— begin Material for this task —

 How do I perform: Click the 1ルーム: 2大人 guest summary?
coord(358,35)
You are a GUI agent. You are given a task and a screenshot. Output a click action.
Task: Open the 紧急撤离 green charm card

— end Material for this task —
— begin Material for this task —

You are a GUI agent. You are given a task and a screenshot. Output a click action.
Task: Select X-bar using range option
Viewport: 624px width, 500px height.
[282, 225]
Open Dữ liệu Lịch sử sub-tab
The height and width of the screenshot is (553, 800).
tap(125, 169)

— end Material for this task —

Rescale the part of the material that opens with the line containing "How do I perform: Click" and closes with the line containing "Task: Open the 紧急撤离 green charm card". Write those lines out again in full, requests included, multiplying every coordinate in the answers by 0.2 and rounding to whole numbers, with halves rounded up.

 How do I perform: Click the 1ルーム: 2大人 guest summary?
coord(72,7)
You are a GUI agent. You are given a task and a screenshot. Output a click action.
Task: Open the 紧急撤离 green charm card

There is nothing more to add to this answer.